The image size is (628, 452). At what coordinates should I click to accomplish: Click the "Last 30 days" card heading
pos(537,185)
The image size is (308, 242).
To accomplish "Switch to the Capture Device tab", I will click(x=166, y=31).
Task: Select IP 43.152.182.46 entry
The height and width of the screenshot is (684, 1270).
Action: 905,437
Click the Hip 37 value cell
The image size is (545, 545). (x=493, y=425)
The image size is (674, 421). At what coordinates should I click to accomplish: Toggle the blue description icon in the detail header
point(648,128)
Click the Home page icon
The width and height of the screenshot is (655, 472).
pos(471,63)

----------

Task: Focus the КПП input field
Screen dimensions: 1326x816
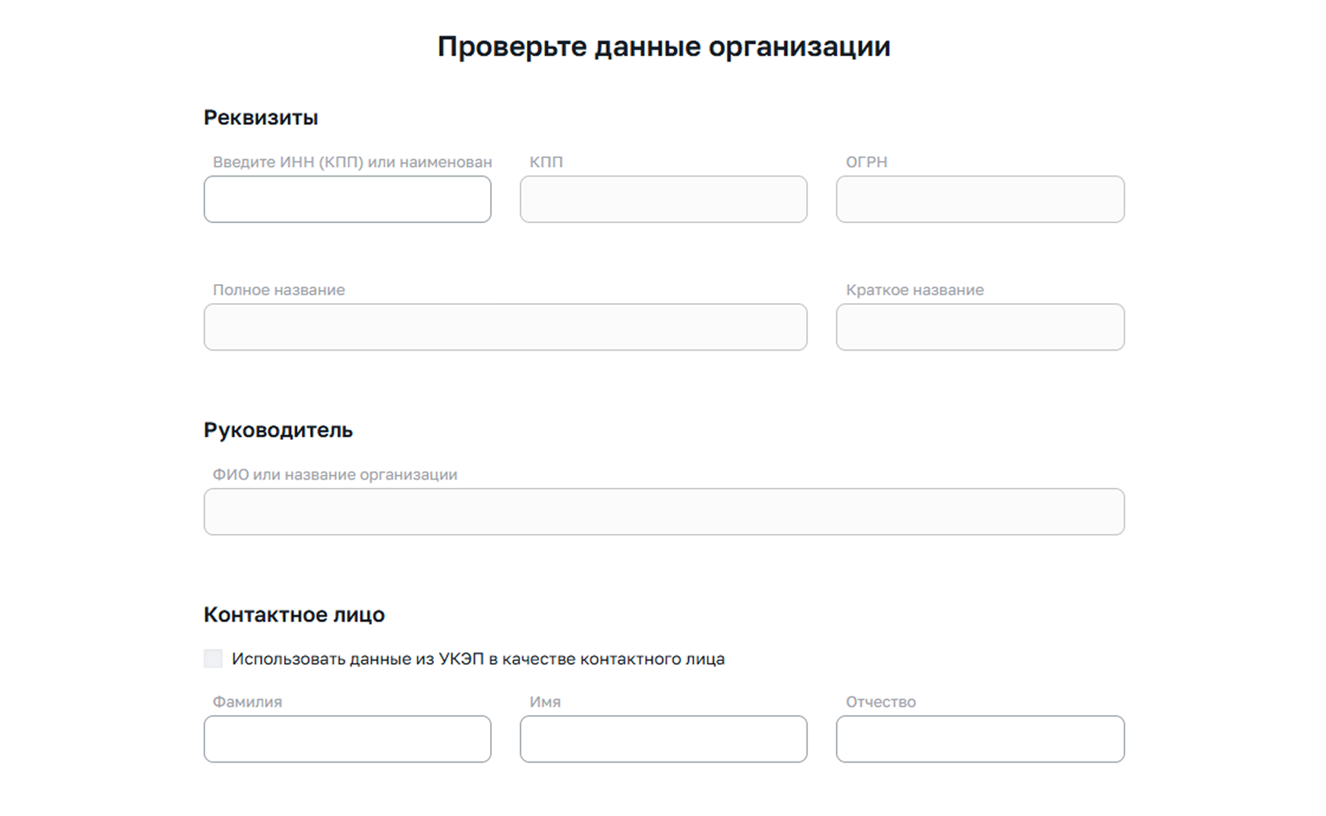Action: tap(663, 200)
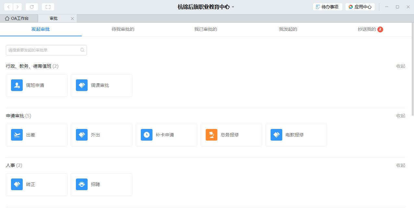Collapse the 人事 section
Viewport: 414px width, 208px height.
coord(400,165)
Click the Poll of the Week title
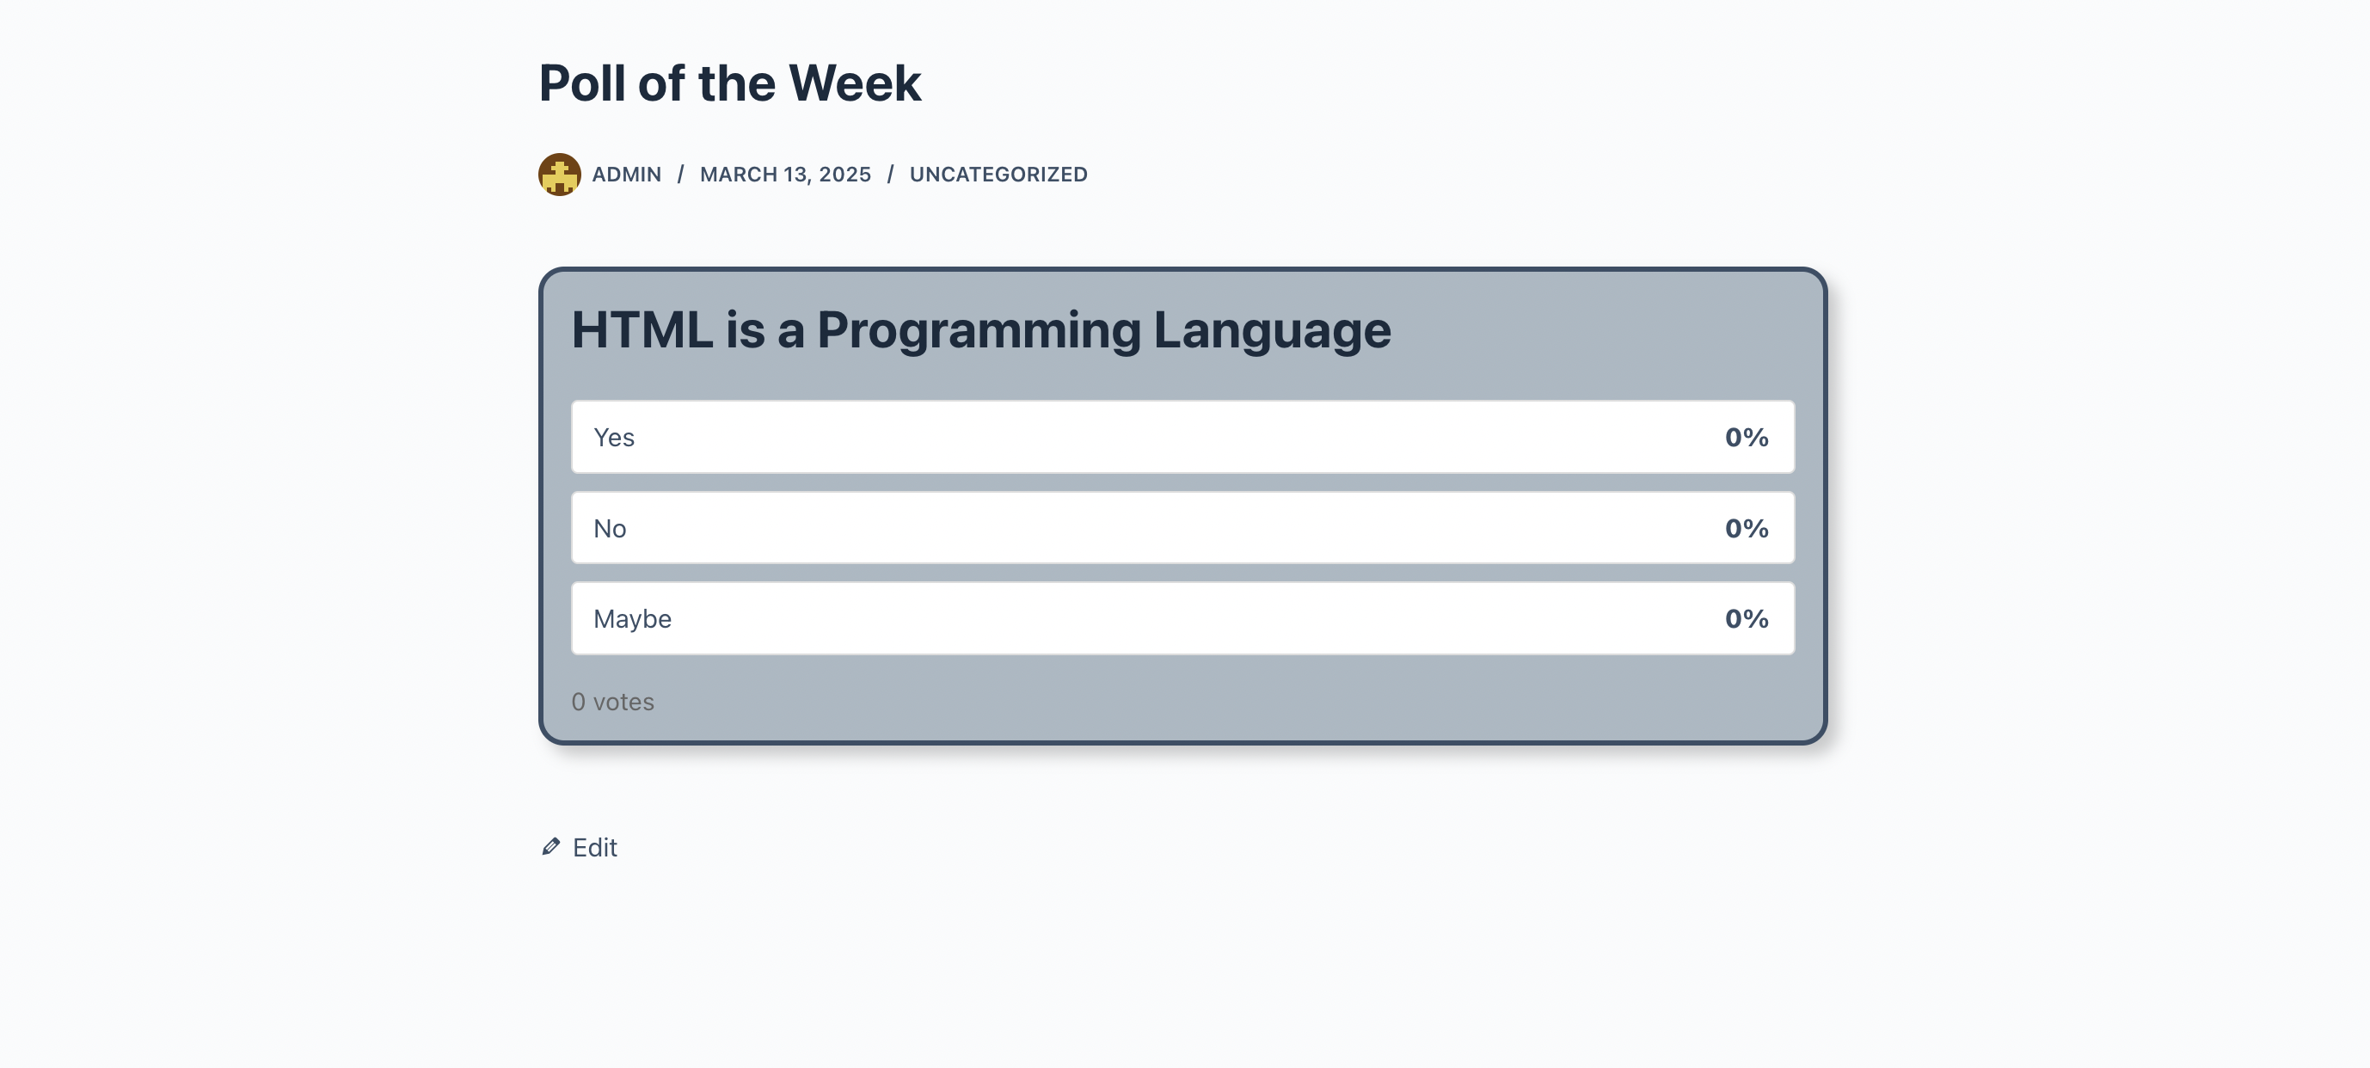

----------

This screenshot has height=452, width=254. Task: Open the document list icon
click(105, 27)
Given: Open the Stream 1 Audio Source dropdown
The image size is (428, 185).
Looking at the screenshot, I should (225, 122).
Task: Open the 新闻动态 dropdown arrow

----------

> **TASK DIRECTIONS**: State how many lines of the entries above include the word "dropdown", offering no text other than the number.

> **ANSWER TO THE PROBLEM**: 2